About this exercise:
Carry on the text about balancing power grid generation and wind turbine curtailment, picking up after its last sentence.

Very large under-frequency deviations usually invoke an automatic under-frequency load shedding event to prevent generators from tripping off line. Generators typically trip when subjected to large frequency excursions for an extended period (which, in some cases, may be more than only a few seconds). These load shedding events are typically mass customer disconnections. In some cases entire towns may be disconnected.
Over-frequency incidents are usually much easier to solve by simply reducing system generation.
When electric demand drops significantly, for example during the overnight hours, the droop and isochronous control schemes may not be sufficient to balance the generation and load. Instead, it may be necessary to throttle back some generators and/or take certain generators off line. But it is desired, if not required in some circumstances, that certain generators must be kept operating at a minimum level, e.g., base load generators especially including base load generators coupled to nuclear generating stations. Thus the power system operator may “curtail” certain generators (i.e., reducing generation supplied to the grid below 100% of the power available (where power available is determined by present wind conditions), even to 0% power output) or taking the generating unit off-line during such periods.
Combustion generators (whether using oil, diesel or biofuel as the fuel source) can be throttled back to a certain degree. Peak generating units are turned off when the peak demand, usually from about 5 to 9 PM on weekdays, is over. Cycling generating units are also turned down or off as demand drops in the late evening. Base-loaded generating units, usually the largest, steam turbine units on the grid, are only infrequently turned down and then only to their minimum required generation level.
If more energy reductions are needed to balance generation and load, most transmission system operators curtail wind turbine generators (and wind turbine parks comprising several wind turbine generators proximately situated in a geographic region) to less than 100% of available output. In a curtailed operating mode the wind turbine generator or the wind turbine park is operating at less than the total power available from current wind conditions. Thus such curtailments occur even when the wind is blowing and additional energy can be extracted from the wind (i.e., additional generation is available). Transmission system operators prefer to curtail the wind turbine generators (WTGs) during these off-peak periods in lieu of curtailing a base load unit or taking it off line. The ability of a transmission system operator to curtail WTGs makes these units more challenging to operate efficiently and profitably.
There are two forms of WTGs: fixed speed WTGs and variable speed WTGs.
In a fixed-speed WTG wind-driven blades drive a blade rotor that in turn operates through a gear box (i.e., a transmission) to turn a gearbox output shaft at a fixed speed. The gearbox output shaft is connected to an induction (asynchronous) generator for generating real power.

Dataset records:
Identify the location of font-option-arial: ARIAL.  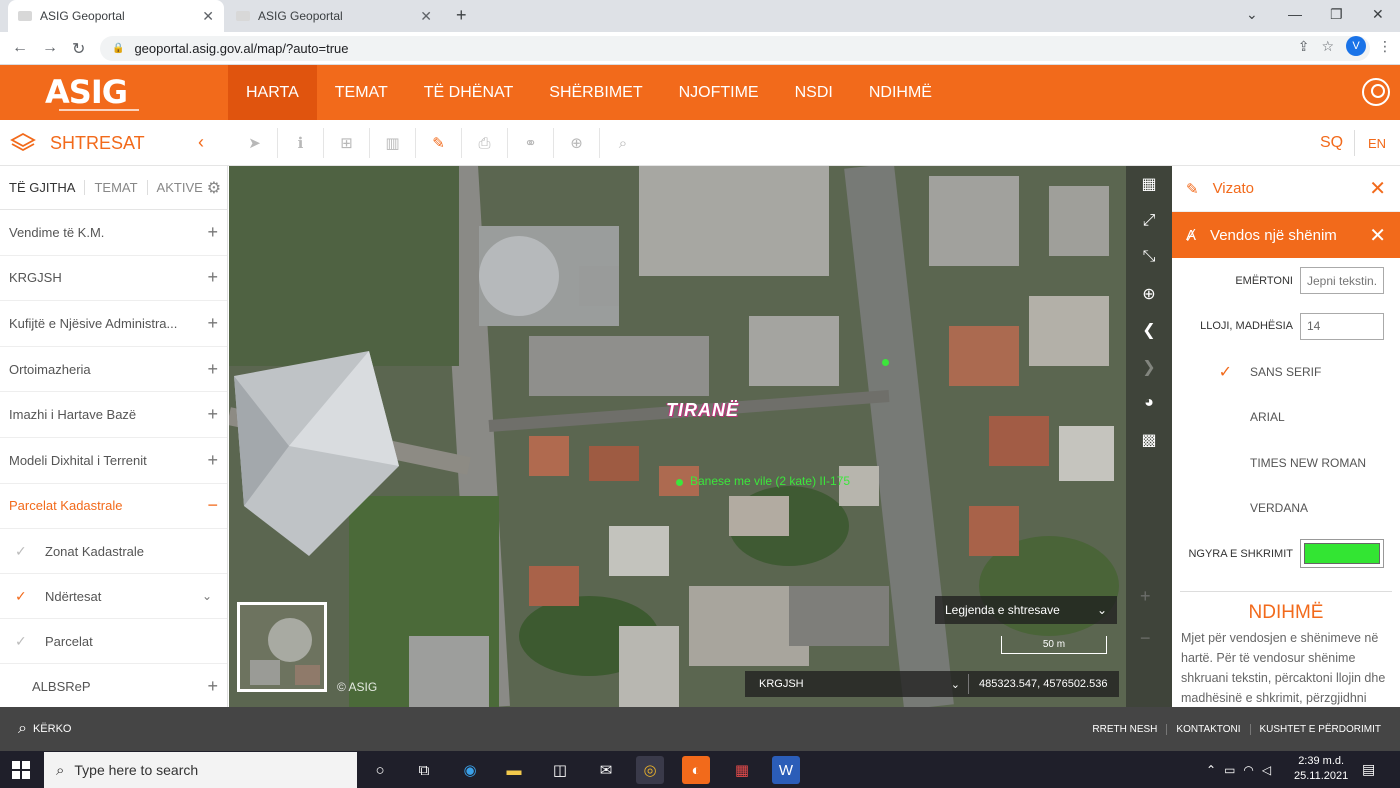
(1286, 418).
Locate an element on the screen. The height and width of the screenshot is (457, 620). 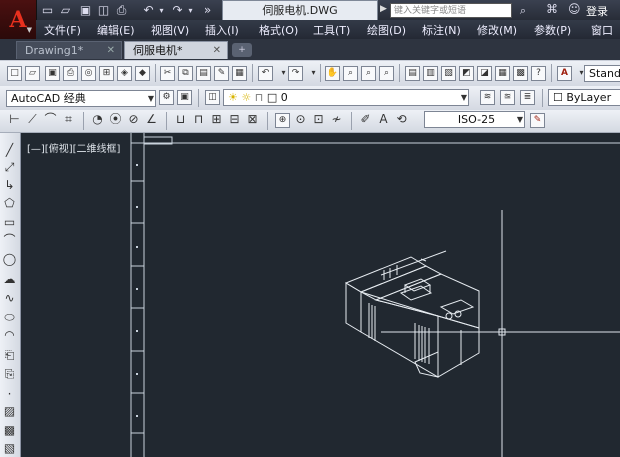
save-icon: ▣ is located at coordinates (52, 74).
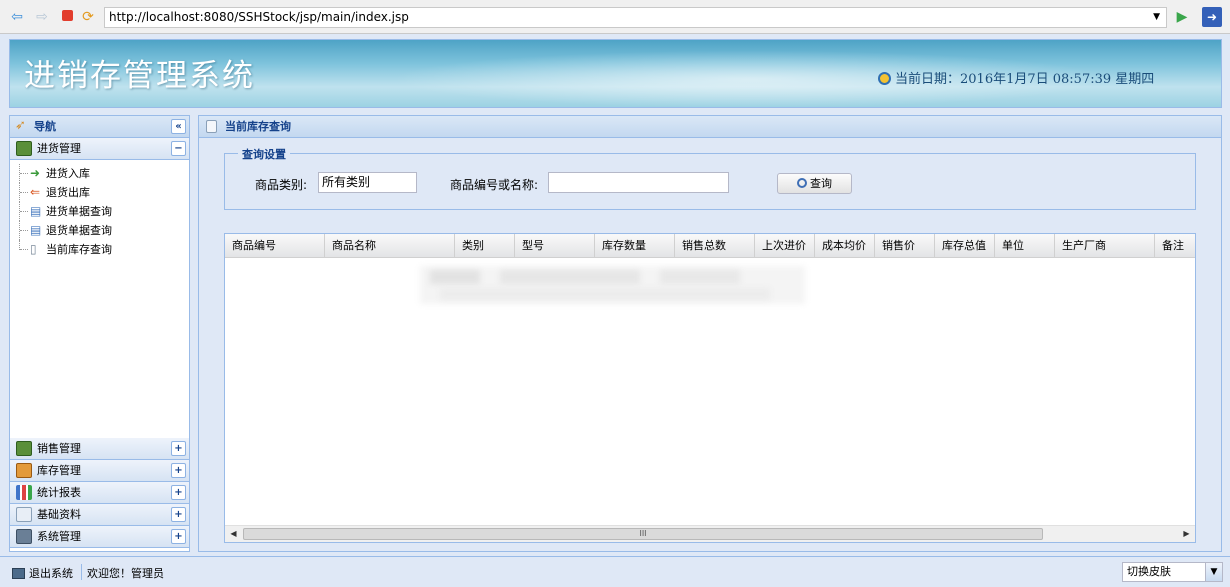 This screenshot has height=587, width=1230. What do you see at coordinates (100, 537) in the screenshot?
I see `accordion-system: 系统管理 +` at bounding box center [100, 537].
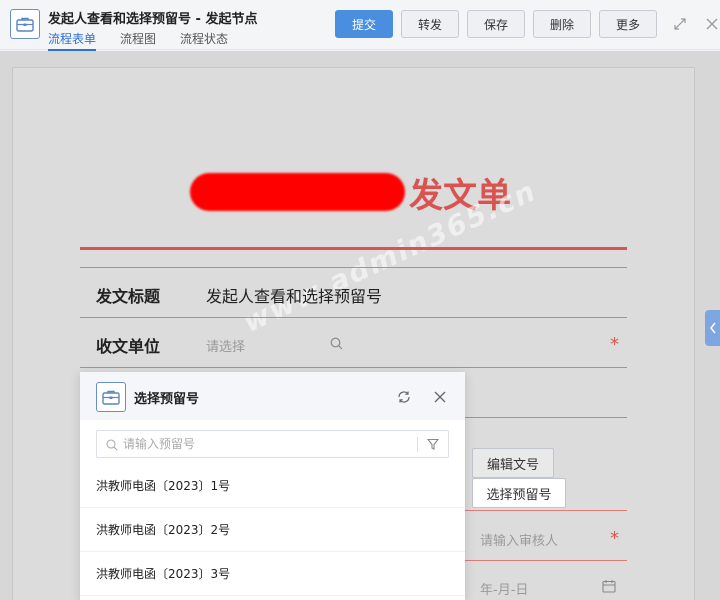 This screenshot has width=720, height=600. I want to click on subject-label: 发文标题, so click(128, 296).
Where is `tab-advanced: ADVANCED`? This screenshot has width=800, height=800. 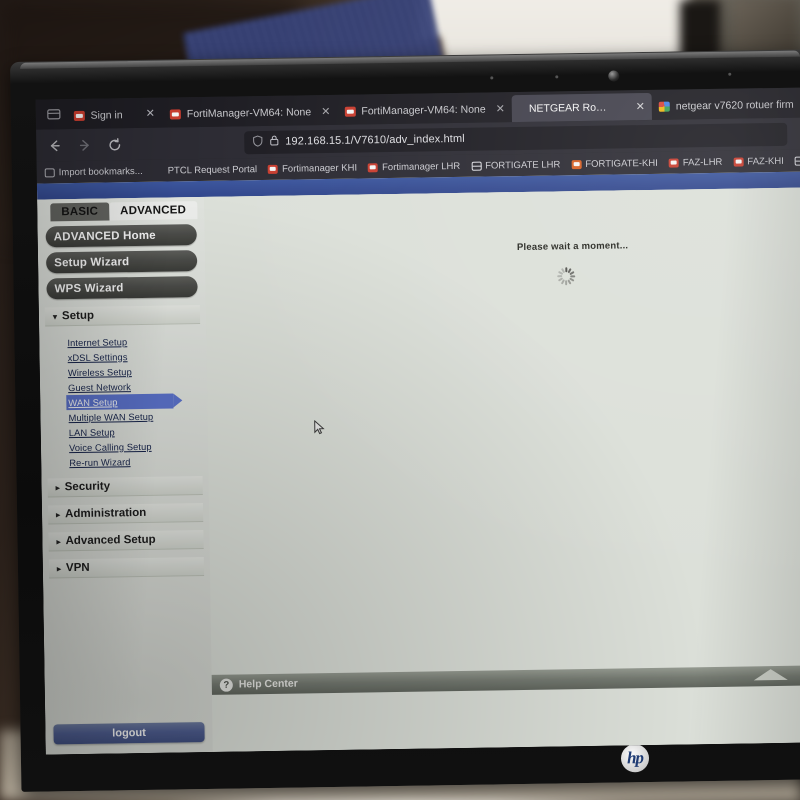
tab-advanced: ADVANCED is located at coordinates (153, 211).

Answer box:
In the induction generator the rotor and its associated conductors rotate faster than the rotating flux applied to the stator from the grid (i.e., higher than the synchronous field frequency). The difference in these two values is referred to as “slip.” At this higher speed, the direction of the induced rotor current is reversed, in turn reversing the counter EMF (electromotive force) generated in the rotor windings, and by generator action (induction) causing current (and real power) to be generated in and flow from the stator windings. The frequency of the voltage generated in the stator is the same as the frequency of the voltage applied to the stator to develop the stator excitation.
The fixed-speed wind turbine is simple, reliable, low-cost and proven. But its disadvantages include uncontrollable reactive power consumption (as required to generate the stator rotating flux), mechanical stresses, limited control of power quality and relatively inefficient operation. In fact, wind speed fluctuations result in mechanical torque fluctuations that can result in fluctuations in the electrical power on the grid.
Variable speed WTG operation can be achieved only by decoupling the electrical grid frequency and the mechanical rotor frequency. The rotational blade speed of a variable speed WTG can be controlled to continuously adapt to the wind speed and maximize the power generated by the wind turbine. Since an electric generator is usually coupled to a variable speed WTG rotor through a fixed-ratio gear transmission, the electrical power produced by the generator has a variable frequency.
An electronic power converter is interposed between the generator output and a power system or grid to which the WTG supplies power. Generally, the power converter imparts characteristics to the generated electricity that match the electricity flowing on the grid, including controllable active power flow, voltage magnitude and frequency. Thus the converter converts the variable electrical frequency voltage output from the generator stator to the grid frequency and voltage. The power converter also electrically and mechanically decouples the grid from the WTG.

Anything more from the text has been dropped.